Students build websites during summer internship (Video)
CMSD NEWS BUREAU
More than two dozen CMSD high school students are starting the school year off with a better understanding of how to code websites.
They spent part of their summer break on the Cleveland State University Campus participating in the Web Corps program. Web Corps was created by TECH CORPS, a non-profit formed to create marketable skills tied to a growing job sector.
“It's really fascinating,” said Maria, a senior at John Marshall School of Information and Technology. “I like the way we code and work together as a team.”
The summer work was part of the new Cleveland Tech Talent Pipeline that CMSD and CSU are developing with a $2 million National Science Foundation grant.
During the six-week paid internship, students first learn how to code. Those involved this year had varying amounts of experience with the skill.
“I think it's all about baby steps, introducing something, letting them play around with it, then building off of that.” said Jonah Medina, a TECH CORPS instructor and a John Marshall School of Information Technology graduate. “Of course, all students were at different levels, but it doesn't really matter when you explain everything thoroughly and make sure everybody is on the same page.”
During the second half of the program, the students worked in teams to build websites for KeyBank staff who acted as mock clients.
“We are making a disco/party planner website,” said Maria.
The teams had to honor their clients' wishes and create intricate websites with multiple pages, pictures and other details that challenged the students.
“There were a lot of mistakes putting words in line,” said Maria. “It was a challenge. But the website looks so much better now than when we started.”
The students presented the finished websites to their clients. These students learned key skills they take with them into the workforce.

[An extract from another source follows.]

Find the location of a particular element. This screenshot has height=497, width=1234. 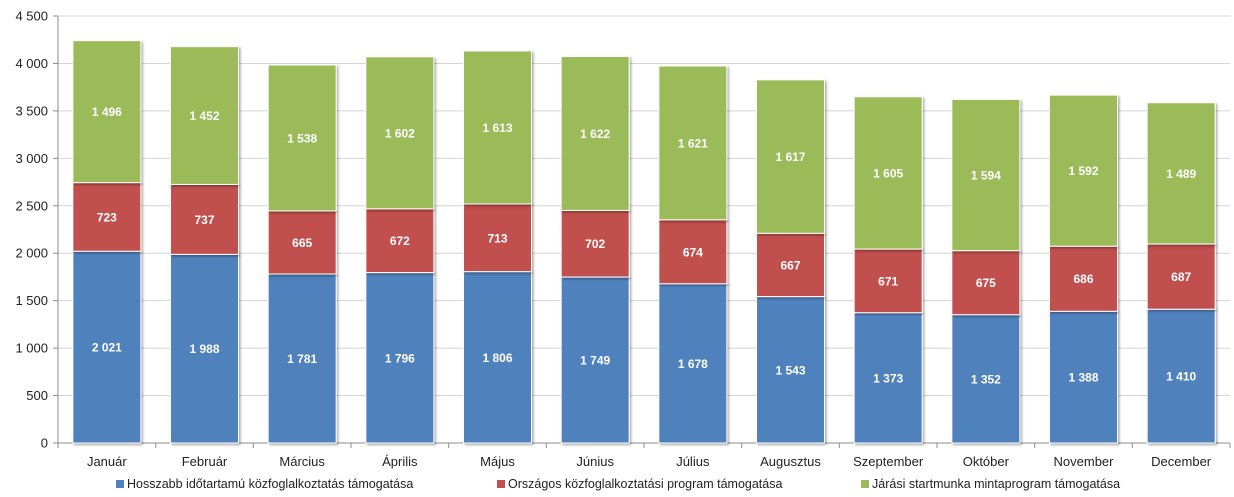

data-label: 1 806 is located at coordinates (497, 358).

Web Corps helps open the door for women and people of color to become the next generation of coders.
“This program really helps, especially for people of color.” said Zarriah, a senior at John Adams College and Career Academy. “It's very hard to get inside of tech or STEM programs in general, if you don't have help.”
“I'm actually working towards my future,” said Jonah. “It helps me spread awareness of my field to more students and hopefully expose them to computer science.”